REQUIRED ACTION: The copy must match the data word for word and contain no pictures.

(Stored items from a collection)
━━━
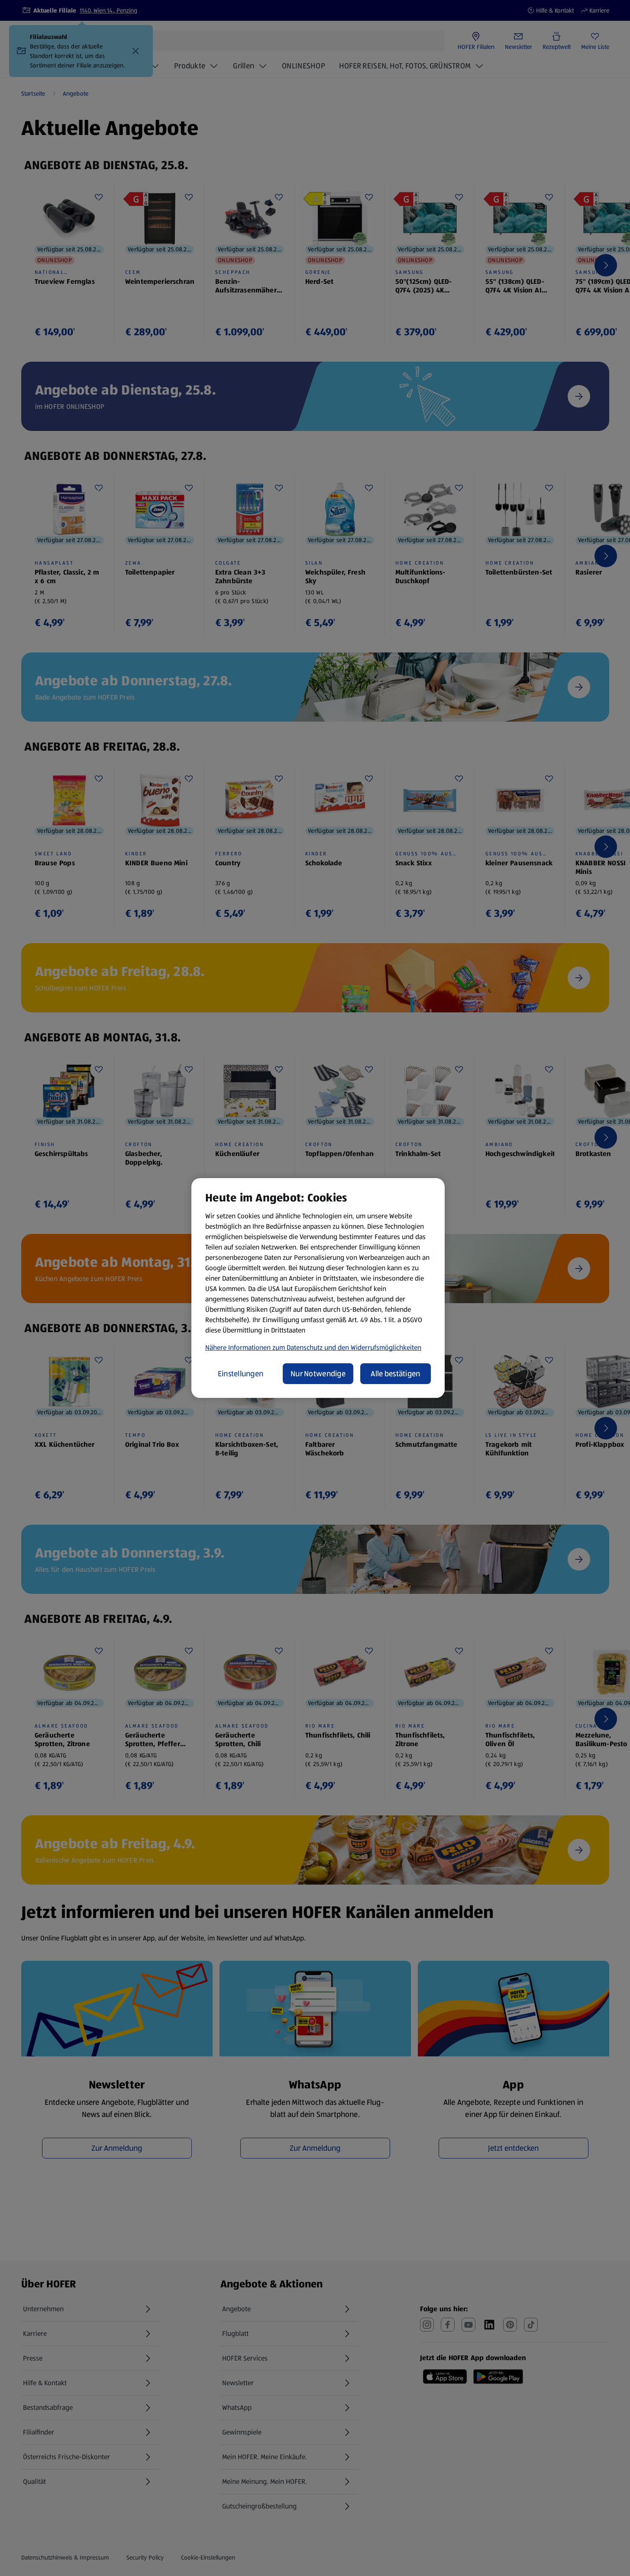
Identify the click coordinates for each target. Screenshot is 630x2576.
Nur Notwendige (318, 1373)
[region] (318, 1288)
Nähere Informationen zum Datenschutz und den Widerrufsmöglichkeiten (313, 1347)
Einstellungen (241, 1373)
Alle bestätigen (395, 1373)
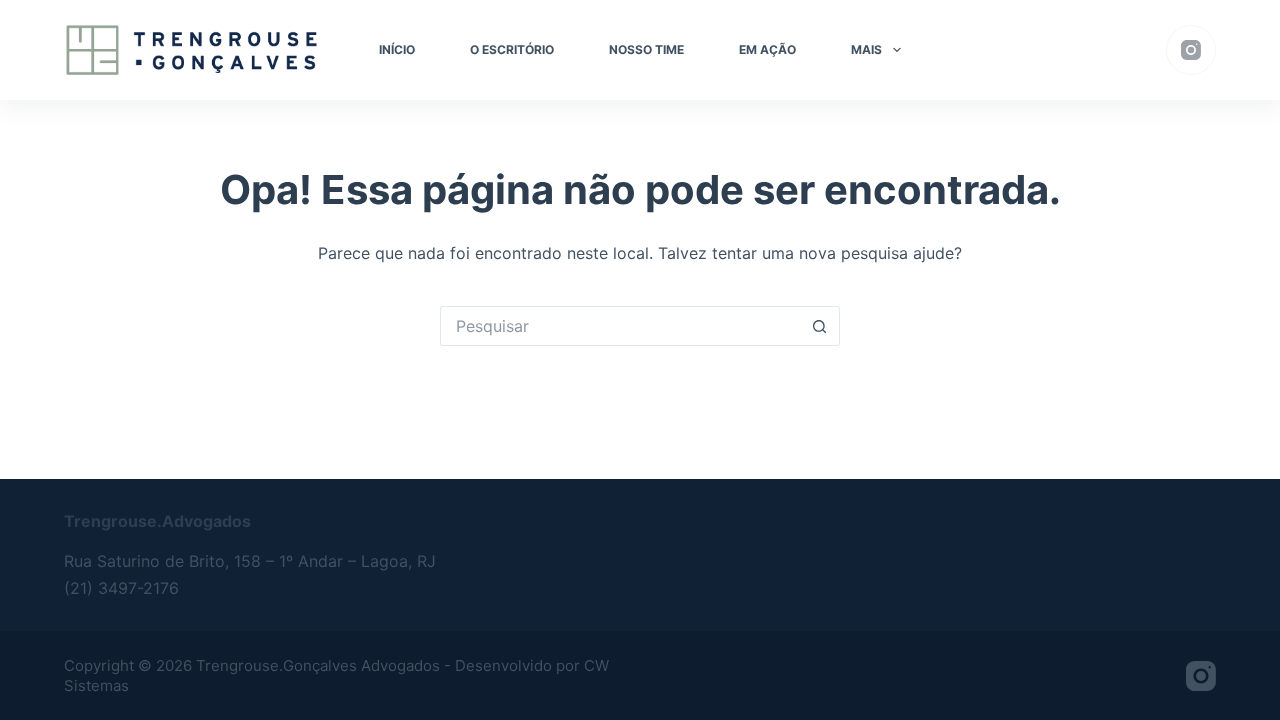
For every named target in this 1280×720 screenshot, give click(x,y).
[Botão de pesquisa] (820, 326)
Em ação (767, 49)
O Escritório (512, 49)
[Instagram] (1191, 50)
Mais (866, 49)
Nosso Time (646, 49)
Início (397, 49)
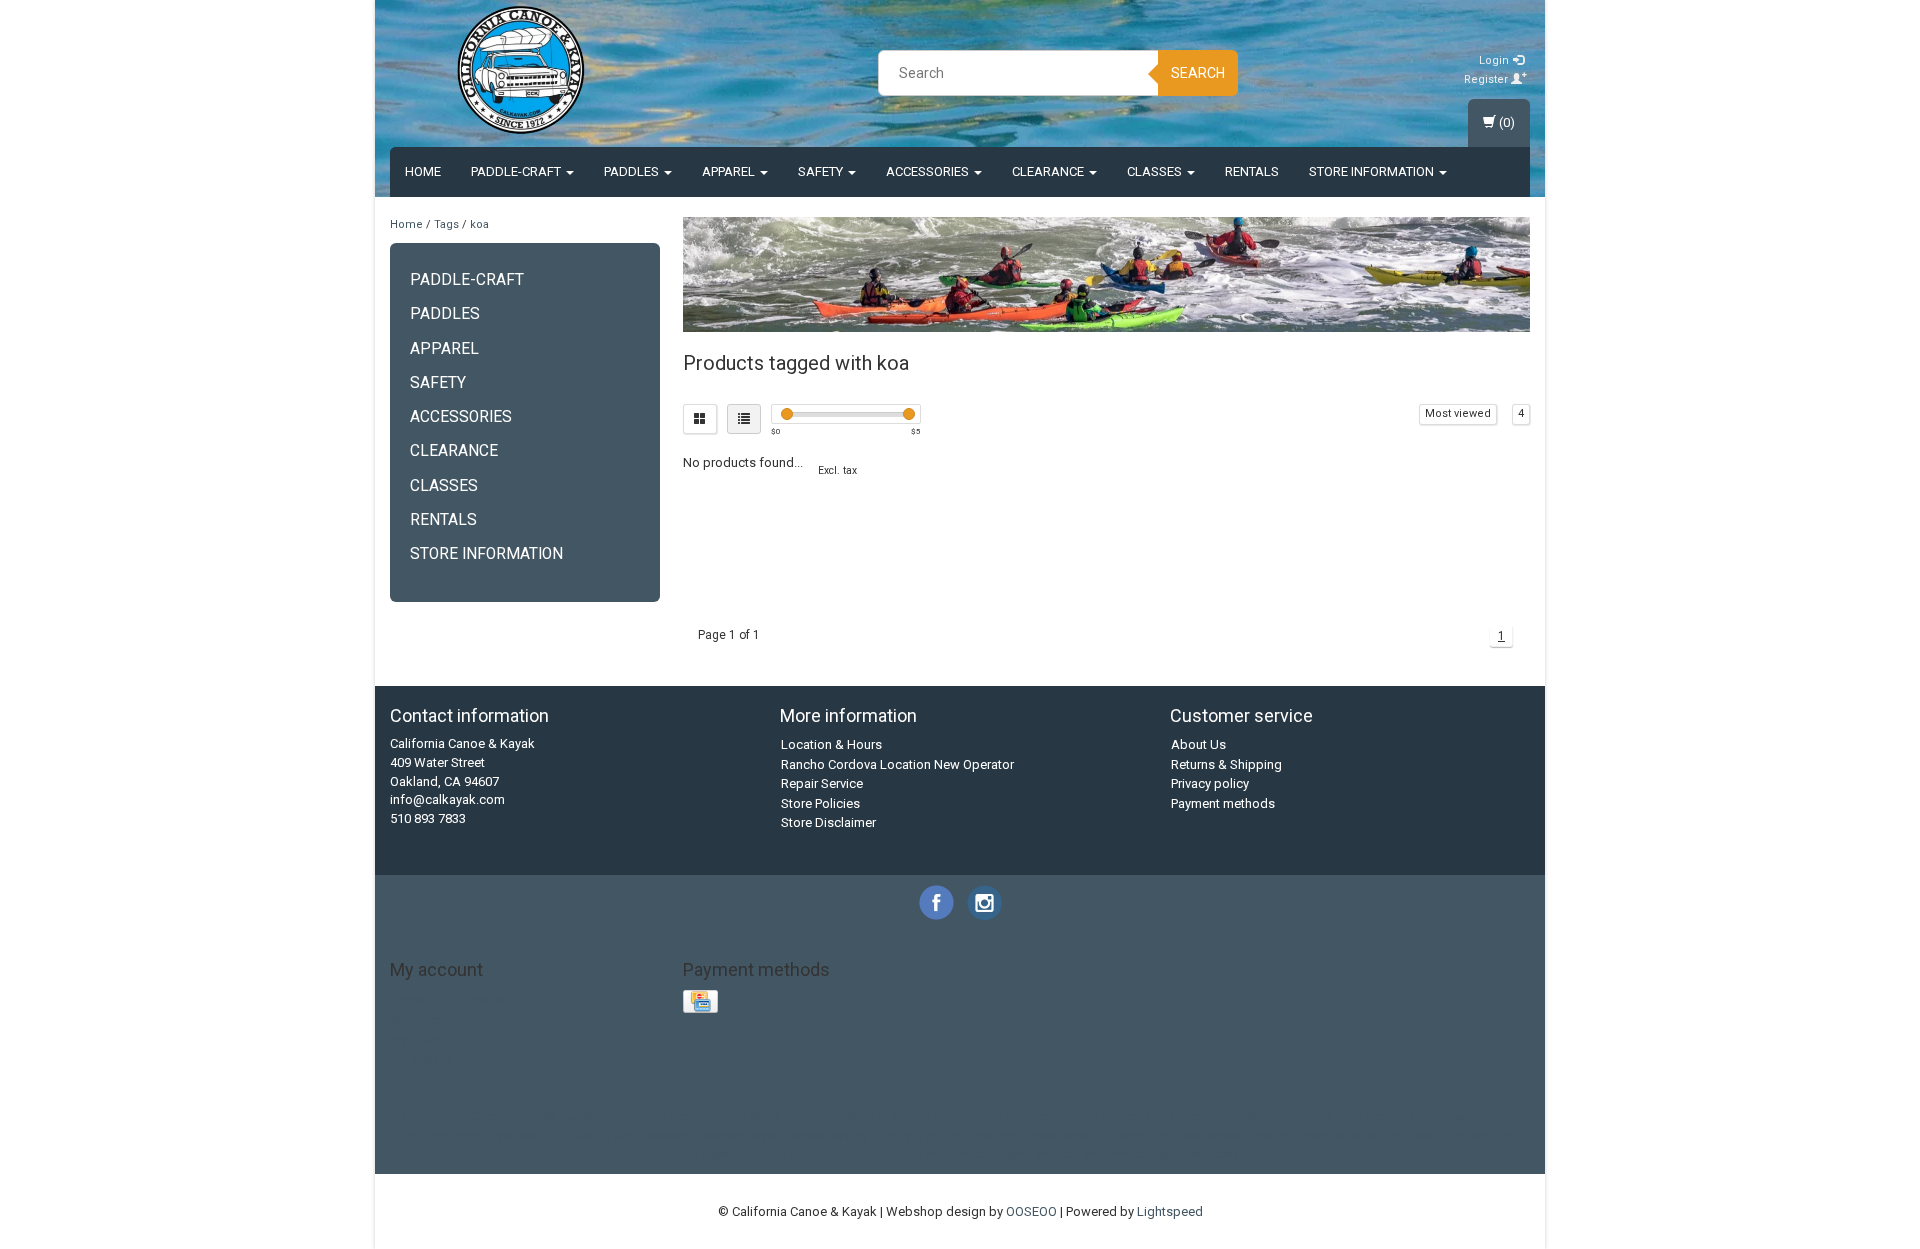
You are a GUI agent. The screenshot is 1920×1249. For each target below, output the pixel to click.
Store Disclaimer (828, 822)
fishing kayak (1436, 1116)
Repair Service (822, 783)
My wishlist (423, 1058)
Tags (446, 224)
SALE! (820, 1116)
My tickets (420, 1038)
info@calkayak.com (447, 799)
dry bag (1310, 1116)
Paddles (633, 171)
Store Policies (820, 803)
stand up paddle (1462, 1135)
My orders (420, 1019)
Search (1198, 73)
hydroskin (518, 1135)
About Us (1198, 744)
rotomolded (1139, 1135)
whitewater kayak (1133, 1153)
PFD (782, 1116)
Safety (822, 171)
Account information (450, 999)
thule (635, 1153)
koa (479, 224)
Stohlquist (921, 1116)
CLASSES (1156, 171)
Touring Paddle (1003, 1116)
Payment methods (1223, 803)
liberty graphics (920, 1135)
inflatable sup (595, 1135)
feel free (1365, 1116)
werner (1054, 1153)
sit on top (1378, 1135)
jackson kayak (740, 1135)
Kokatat (632, 1116)
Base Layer (430, 1116)
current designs (1234, 1116)
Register (1487, 79)
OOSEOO (1031, 1211)
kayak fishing (829, 1135)
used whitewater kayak (960, 1153)
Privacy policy (1210, 783)
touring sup (778, 1153)
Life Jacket (696, 1116)
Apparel (730, 171)
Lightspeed (1170, 1211)
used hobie (852, 1153)
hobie (1499, 1116)
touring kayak (697, 1153)
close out (1082, 1116)
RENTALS (1252, 171)
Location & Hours (831, 744)
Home (423, 171)
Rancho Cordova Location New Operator (897, 764)
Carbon (492, 1116)
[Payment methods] (702, 1002)
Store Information (1373, 171)
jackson (667, 1135)
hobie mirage (443, 1135)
━━━
ANSWER SPACE:
Identify the click coordinates for each target. Screenshot is 630x2576.
Nur Notwendige (318, 1373)
[region] (318, 1288)
Nähere Informationen zum Datenschutz und den Widerrufsmöglichkeiten (313, 1347)
Einstellungen (241, 1373)
Alle bestätigen (395, 1373)
For every named target in this 1280×720 screenshot, give click(x,y).
[Botão de pesquisa] (820, 326)
Em ação (767, 49)
O Escritório (512, 49)
[Instagram] (1191, 50)
Mais (866, 49)
Nosso Time (646, 49)
Início (397, 49)
You are a GUI agent. The screenshot is 1920×1249. For each target below, output the pixel to click.
Store Disclaimer (828, 822)
fishing kayak (1436, 1116)
Repair Service (822, 783)
My wishlist (423, 1058)
Tags (446, 224)
SALE! (820, 1116)
My tickets (420, 1038)
info@calkayak.com (447, 799)
dry bag (1310, 1116)
Paddles (633, 171)
Store Policies (820, 803)
stand up paddle (1462, 1135)
My orders (420, 1019)
Search (1198, 73)
hydroskin (518, 1135)
About Us (1198, 744)
rotomolded (1139, 1135)
whitewater kayak (1133, 1153)
PFD (782, 1116)
Safety (822, 171)
Account information (450, 999)
thule (635, 1153)
koa (479, 224)
Stohlquist (921, 1116)
CLASSES (1156, 171)
Touring Paddle (1003, 1116)
Payment methods (1223, 803)
liberty graphics (920, 1135)
inflatable sup (595, 1135)
feel free (1365, 1116)
werner (1054, 1153)
sit on top (1378, 1135)
jackson kayak (740, 1135)
Kokatat (632, 1116)
Base Layer (430, 1116)
current designs (1234, 1116)
Register (1487, 79)
OOSEOO (1031, 1211)
kayak fishing (829, 1135)
used whitewater kayak (960, 1153)
Privacy policy (1210, 783)
touring sup (778, 1153)
Life Jacket (696, 1116)
Apparel (730, 171)
Lightspeed (1170, 1211)
used hobie (852, 1153)
hobie (1499, 1116)
touring kayak (697, 1153)
close out (1082, 1116)
RENTALS (1252, 171)
Location & Hours (831, 744)
Home (423, 171)
Rancho Cordova Location New Operator (897, 764)
Carbon (492, 1116)
[Payment methods] (702, 1002)
Store Information (1373, 171)
jackson (667, 1135)
hobie mirage (443, 1135)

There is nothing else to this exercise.